LE LORIOT - raconté sur facebook mercredi 17 juin 2020

LE  LORIOT

H.L.

 Avez-vous déjà vu un loriot? Il ne vit pas en ville. Il préfère les forêts. Son chant est merveilleux. Mais on le voit rarement car il sait bien se cacher. C’est un oiseau gros comme un merle, jaune comme l’or, ailes et queue noires, bec rose vif, pattes gris-bleu et les yeux rouges. Et qui raffole des fruits d’été. 

C’est ainsi qu’un petit loriot sautillait de buisson en buisson à la recherche de mûres, d’airelles et de framboises. Il trouva un flocon de laine d’agneau qui s’était accroché dans des épines. Il le prit, le porta à la fileuse.

     ° Fileuse, belle fileuse, combien de jours te faut-il pour me faire un fil de laine avec ce flocon de laine ?

  • Un jour me suffira, loriot, beau loriot.

  • Un jour, soit !

Le lendemain, le loriot était là qui demandait :

  • Fileuse, belle fileuse, mon fil de laine est-il prêt ?

  • Il est prêt terminé, loriot, beau loriot.

Le loriot le regarda. Il était fin comme un cheveu, solide comme l’acier.

  • Fileuse, belle fileuse, tu as bien travaillé. Un écu, une pièce d’or, je te dois. Mais je te paierai quand je serai roi.

Et le loriot s’envola. 

Il alla chez le tisserand.

  • Tisserand, beau tisserand, combien de jours te faut-il pour me faire un tissu de laine avec ce fil de laine ?

  • Il me faudra trois jours, loriot, beau loriot.

  • Trois jours, soit !

Trois plus tard le loriot était là qui questionnait :

  • Tisserand, beau tisserand, mon tissu de laine est-il prêt ?

  • Il est prêt terminé, loriot, beau loriot.

Le loriot le palpa.
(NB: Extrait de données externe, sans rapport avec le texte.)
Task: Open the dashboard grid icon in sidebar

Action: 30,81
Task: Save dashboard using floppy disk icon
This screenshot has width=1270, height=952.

Il était doux, blanc, parfait.

  • Tisserand, beau tisserand tu as bien travaillé. Trois écus, trois pièces d’or, je te dois. Mais je te paierai quand je serai roi.

Et le loriot s’envola. 

Il s’en alla chez le tailleur.

  • Tailleur, beau tailleur, combien de jours te faut-il pour me faire une cape et son capuchon de laine avec ce tissu de laine ?

  • Il me faudra bien sept jours, loriot, beau loriot.

  • Sept jours, soit !

Une semaine plus tard le loriot était là qui réclamait :

  • Tailleur, beau tailleur, ma cape et son capuchon de laine sont-ils prêts ?

  • Ils sont prêts terminés, loriot, beau loriot.

Le loriot revêtit la cape avec son capuchon, se contempla dans une flaque d’eau en guise de miroir. Qu’il était beau !

- Tailleur, beau tailleur, tu as bien travaillé. Sept écus, sept pièces d’or, je te dois. Mais je te paierai quand je serai roi.

Et le loriot s’envola. 

Tout en volant, il se dit :

  • Beau comme je suis, je dois aller là où il y a tout ce qui est beau. Chez le plus riche, le plus puissant ! Chez le roi !

Mais le loriot ne rentra pas dans le château. Et vous savez pourquoi ? … Parce que devant le château il y avait quelque chose à quoi aucun loriot ne résiste. Aucun enfant non plus. Et pas beaucoup d’adultes. Devant le château, il y avait un cerisier recouvert de cerises grosses comme des prunes, rouges presque noires, fondantes, parfumées, savoureuses, délicieuses.

  • Des cœurs de colombes, disait le roi. Seul le palais d’un roi peut en apprécier la saveur exquise. Donc moi seul ai le droit d’en manger.

Et il avait fait mettre une barrière autour du cerisier et un garde à la porte de la barrière. Mais le loriot n’en eut cure, peut lui importait.

Il se percha en haut du cerisier. Puis il commençà

à piquer les cerises,

à cracher les noyaux !

Il pique les cerises,

Il crache les noyaux !

Il pique les cerises, 

Il crache les noyaux !

En piquant les cerises,

en crachant les noyaux,

il chante :

C’est compère loriot

Qui mange les cerises,

Qui mange les cerises

Et crache les noyaux !

Les cerises pour moi,

Les noyaux pour le roi !

Pftt ! Pftt ! Pftt ! Il cracha trois noyaux qui passèrent par la fenêtre. Le roi en prit un dans la couronne, le deuxième à la pointe du nez, le troisième en plein dans la joue. Il alla à la fenêtre et appella :

  • Jardiniers ! Attrapez-moi ce loriot !

Tous les jardiniers arrivèrent en courant si vite qu’ils piétinèrent les pelouses, écrasèrent le gazon. Ordre du roi ! Les voilà qui entouraient le cerisier, brandissant des pelles, des pioches, des râteaux, des bêches, des bâtons, des cailloux, des mottes de terre quand ils n’avaient rien trouvé d’autre. Le maître jardinier s’écria :

  • A mon commandement …

Il allait dire : « Feu ! Tirez ! », quand un jeune apprenti l’interrompit :

  • Excusez-moi, maître ! Mais on tire sur quoi, là ?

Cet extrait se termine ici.